Your male gaze is shining bright; your female characters are quirky yet sexy; and your female characters’ breasts are characters in their own right. Sound familiar? Before you hit send on draft #1 of your manuscript, consider: could there be a draft #2? #3? Even #7? If you want to get published in a world where women are allowed to read and comment, then the answer should be a resounding “yes.”
To that end, here are some writing tips.
Use your word processor’s search function to find the following words: jugs, cans, melons, cantaloupes, nips, tits, titties, tatas, tig’ol biddies, big naturals, dirty pillows, cones, globes, and orbs. Replace each with the word “breasts.”
Cross out all adjectives that describe female characters’ appearance. Those include but are not limited to: hot, sexy, smoking, ugly, petite, fat, really ugly, chunky, slim, fuckable, unfuckable, and lithe.
If, after all this, there are no adjectives left, then write some new ones. Try the adjectives you used to describe the male characters; could those be applied to women? Many descriptors unrelated to appearance can be applied to non-males, like intelligent, funny, sardonic, thoughtful, zesty, capable, famished, tired, overworked, managerial (who knew?), etc.

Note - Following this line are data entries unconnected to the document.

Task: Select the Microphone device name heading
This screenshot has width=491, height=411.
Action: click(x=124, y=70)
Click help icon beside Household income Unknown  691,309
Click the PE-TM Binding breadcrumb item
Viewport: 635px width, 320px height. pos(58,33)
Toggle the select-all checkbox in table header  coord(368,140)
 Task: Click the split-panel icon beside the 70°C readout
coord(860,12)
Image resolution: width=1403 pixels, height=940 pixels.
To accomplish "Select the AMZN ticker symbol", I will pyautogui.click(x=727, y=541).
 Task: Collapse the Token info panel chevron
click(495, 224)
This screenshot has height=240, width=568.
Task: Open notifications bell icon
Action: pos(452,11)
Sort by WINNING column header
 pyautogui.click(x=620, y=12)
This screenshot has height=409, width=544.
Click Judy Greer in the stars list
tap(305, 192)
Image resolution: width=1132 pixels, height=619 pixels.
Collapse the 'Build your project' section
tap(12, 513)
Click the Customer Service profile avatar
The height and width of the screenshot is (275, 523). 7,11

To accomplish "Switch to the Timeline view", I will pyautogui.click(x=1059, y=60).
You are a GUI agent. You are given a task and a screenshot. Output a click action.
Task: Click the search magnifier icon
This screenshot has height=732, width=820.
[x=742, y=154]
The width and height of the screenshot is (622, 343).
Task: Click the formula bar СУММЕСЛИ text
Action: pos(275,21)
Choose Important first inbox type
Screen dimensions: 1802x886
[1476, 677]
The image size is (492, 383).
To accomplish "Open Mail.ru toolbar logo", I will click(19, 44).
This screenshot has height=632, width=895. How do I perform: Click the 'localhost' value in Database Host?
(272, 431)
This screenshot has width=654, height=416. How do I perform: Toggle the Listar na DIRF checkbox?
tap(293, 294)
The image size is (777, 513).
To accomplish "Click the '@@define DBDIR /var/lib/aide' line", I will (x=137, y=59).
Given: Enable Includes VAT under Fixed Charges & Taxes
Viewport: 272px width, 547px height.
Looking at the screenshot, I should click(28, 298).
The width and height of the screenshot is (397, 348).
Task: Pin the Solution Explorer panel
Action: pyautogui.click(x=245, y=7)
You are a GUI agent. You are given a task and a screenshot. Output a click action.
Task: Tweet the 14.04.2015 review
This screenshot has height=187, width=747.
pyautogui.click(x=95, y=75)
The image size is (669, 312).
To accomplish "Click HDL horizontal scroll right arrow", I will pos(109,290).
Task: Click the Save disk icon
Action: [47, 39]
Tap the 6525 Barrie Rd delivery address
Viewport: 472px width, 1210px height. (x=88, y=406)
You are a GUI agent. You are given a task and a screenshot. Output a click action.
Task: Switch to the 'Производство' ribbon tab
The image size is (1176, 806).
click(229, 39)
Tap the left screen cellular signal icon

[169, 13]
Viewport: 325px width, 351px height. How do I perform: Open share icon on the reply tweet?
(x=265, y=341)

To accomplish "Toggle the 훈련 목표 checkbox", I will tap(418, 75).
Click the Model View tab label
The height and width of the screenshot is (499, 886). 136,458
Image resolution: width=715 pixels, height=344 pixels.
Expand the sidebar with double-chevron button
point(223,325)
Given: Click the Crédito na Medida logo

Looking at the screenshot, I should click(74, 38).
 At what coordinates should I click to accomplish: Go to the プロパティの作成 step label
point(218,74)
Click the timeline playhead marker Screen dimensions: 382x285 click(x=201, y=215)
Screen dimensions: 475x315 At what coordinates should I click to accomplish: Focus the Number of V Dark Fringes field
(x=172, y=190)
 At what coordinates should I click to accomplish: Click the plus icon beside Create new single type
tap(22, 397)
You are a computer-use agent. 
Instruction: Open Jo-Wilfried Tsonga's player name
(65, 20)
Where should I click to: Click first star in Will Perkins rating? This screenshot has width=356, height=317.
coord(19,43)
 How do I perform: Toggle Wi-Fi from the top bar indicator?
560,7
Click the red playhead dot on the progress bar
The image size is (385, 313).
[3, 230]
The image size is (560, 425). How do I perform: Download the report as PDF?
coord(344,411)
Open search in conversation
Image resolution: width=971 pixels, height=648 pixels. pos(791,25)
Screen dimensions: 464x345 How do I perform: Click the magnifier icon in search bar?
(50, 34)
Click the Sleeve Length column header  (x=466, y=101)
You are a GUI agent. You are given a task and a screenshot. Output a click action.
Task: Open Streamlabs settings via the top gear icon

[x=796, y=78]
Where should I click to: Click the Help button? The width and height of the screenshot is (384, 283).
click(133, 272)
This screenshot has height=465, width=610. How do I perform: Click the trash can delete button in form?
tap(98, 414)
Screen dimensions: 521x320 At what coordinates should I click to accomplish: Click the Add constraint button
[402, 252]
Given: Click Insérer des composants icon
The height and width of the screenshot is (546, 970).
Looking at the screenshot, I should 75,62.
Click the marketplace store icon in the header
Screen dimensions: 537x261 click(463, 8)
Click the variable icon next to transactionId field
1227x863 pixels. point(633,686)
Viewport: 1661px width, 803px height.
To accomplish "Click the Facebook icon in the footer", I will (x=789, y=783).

Delete all instances of the word “shrill.” Search for similar words spanning all parts of speech: shriek, nag, scream, screech, and squawk, for example. Looking for a replacement word? How about “said,” “asked,” or “noted,” without adjectives attached? Remember that women often say things without conveying heightened emotion in their tone.
Delete any part of any scene where the one female character loses her virginity and has a thirteen-minute orgasm. (If your genre is fantasy, feel free to ignore this tip.)
Read Gone Girl. Now that you know that a “cool girl” is a carefully curated persona and not someone who occurs in nature, remove the cool girl from your novel. Imagine other types of female characters: the socially anxious woman who wonders how many people hate her but is working on her cognitive distortions; the woman who’s great at her job as a food chemist; the woman who was laid off and that’s her biggest problem—not that she’s single at thirty-six. (Feel free to apply this to your real-life romantic and platonic relationships as well.)
If there is a scene where a woman acts “irritable” and then menstruates, delete it. Ditto any scene where a menstruating woman eats an entire carton of Ben & Jerry’s and a jumbo bag of Cheetos while watching a reality dating show and sobbing into the red wine she’s drinking straight from the bottle. Ditto the scene where she throws a glass at the wall and misses your male protagonist’s head by an inch. Actually, just delete all mentions of menstruation from your manuscript and future conversations with anyone and everyone.
Cut any scene where your protagonist has sex with his child’s nurse or preschool teacher or French au pair.
Read any book by Judy Blume. Any book at all. Are You There God? It’s Me, Margaret recently came out as a film. Blubber and Forever will do just as well. This may or may not help you with your writing, but all the women in your life will appreciate it.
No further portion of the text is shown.